- **Texto do exercício**
◇ ◇ ◇ ◇ ◇

Trabalhando juntos pela primeira vez, o encontro não poderia ter sido melhor. Nova-rica, Amapola sonha acordada com a simples possibilidade de poder brilhar com seus brocados em qualquer festa provinciana. Até para um encontro secretíssimo com a pérfida Adma (Cássia Kiss), ela imagina e executa uma produção digna dos filmes de Hitchcock. Veste-se de preto, chapéu e véu incluídos, e sai cantando pneus no seu conversível, cozinhando no calor nordestino. Sempre prestativo e embevecido com as performances da patroa, Venâncio a chama de deusa e a cobre de elogios na mesma proporção do número das calorias das guloseimas engordativas oferecidas por ele. Os dois atores demonstram uma sintonia tão fina, que há anos parecem atuar juntos. Mas eles vêm de caminhos distintos, embora com pontos comuns, como o início no teatro, de onde não saíram até hoje. Ela está em cartaz em São Paulo com Os monólogos da vagina e ele integra o elenco de Lisbela e o prisioneiro, com estréia prevista para maio no Teatro Hilton, também na capital paulista, após meses de casa cheia no Rio de Janeiro. Em ambos os casos, fazem o público se entortar de rir.

A dupla parece mesmo que nasceu para o ofício, apesar de nem sempre ter tido a certeza da opção. Melo, por exemplo, queria estudar psicologia. O interesse pelo teatro, porém, logo se manifestou na adolescência. Adorava ver as pessoas à sua volta, enquanto contava histórias na escola, em Fortaleza, sua terra natal. Em 1986, aos 20 anos, partiu sozinho para o Rio de Janeiro. Na opinião dele queria estar onde tudo acontecia. E, claro, terminou no Tablado de Maria Clara Machado, a escola-teatro que se tornou passagem e referência para qualquer ator ou atriz fora da idade de ter frequentado os palcos do TBC ou do Oficina, dois importantes pólos teatrais das décadas de 50 e 60, situados em São Paulo.

◇ ◇ ◇ ◇ ◇

- **Dados armazenados**
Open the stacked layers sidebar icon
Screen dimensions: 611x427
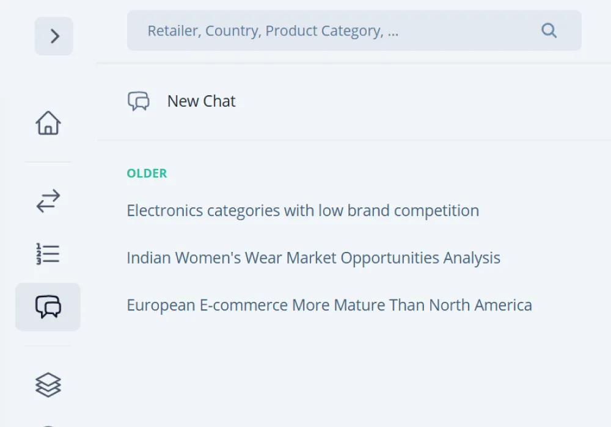coord(48,385)
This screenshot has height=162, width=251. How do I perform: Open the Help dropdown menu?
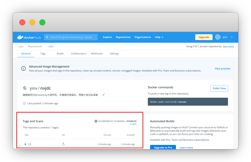159,37
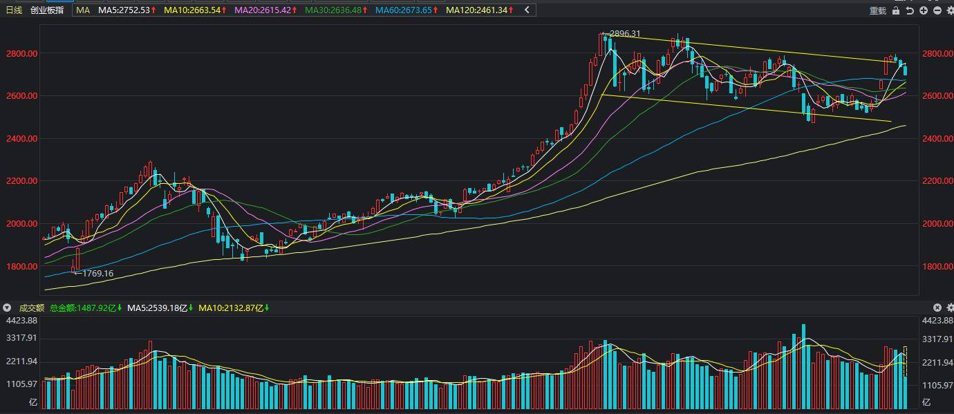The width and height of the screenshot is (954, 414).
Task: Click the MA indicator label
Action: (x=83, y=10)
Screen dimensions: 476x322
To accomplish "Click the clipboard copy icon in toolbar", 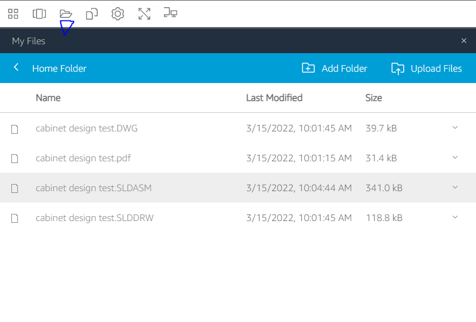I will coord(92,14).
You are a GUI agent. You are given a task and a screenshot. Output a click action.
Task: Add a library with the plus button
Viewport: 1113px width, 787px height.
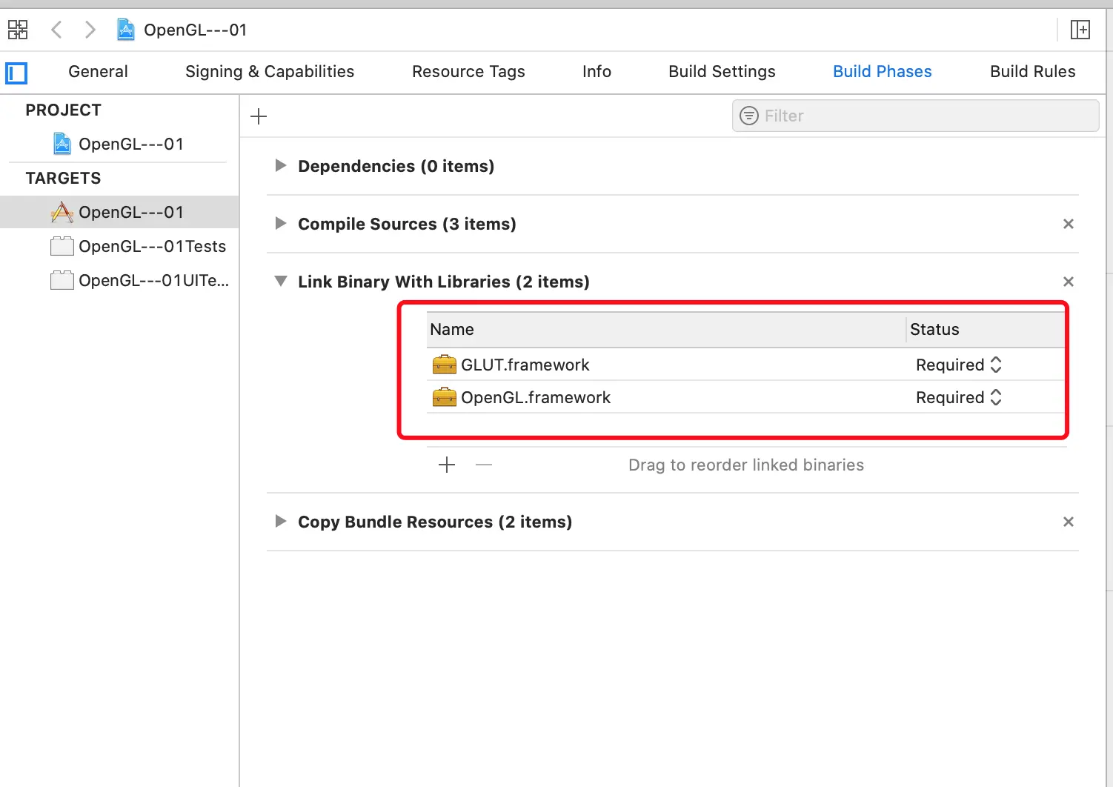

◇ ◇ ◇ ◇ ◇

- **Pedido de trabalho**
Cite sem alterações o trecho do texto do exercício que começa nas palavras "A dupla parece" e termina em "em São Paulo.".

- **Resultado do exercício**
A dupla parece mesmo que nasceu para o ofício, apesar de nem sempre ter tido a certeza da opção. Melo, por exemplo, queria estudar psicologia. O interesse pelo teatro, porém, logo se manifestou na adolescência. Adorava ver as pessoas à sua volta, enquanto contava histórias na escola, em Fortaleza, sua terra natal. Em 1986, aos 20 anos, partiu sozinho para o Rio de Janeiro. Na opinião dele queria estar onde tudo acontecia. E, claro, terminou no Tablado de Maria Clara Machado, a escola-teatro que se tornou passagem e referência para qualquer ator ou atriz fora da idade de ter frequentado os palcos do TBC ou do Oficina, dois importantes pólos teatrais das décadas de 50 e 60, situados em São Paulo.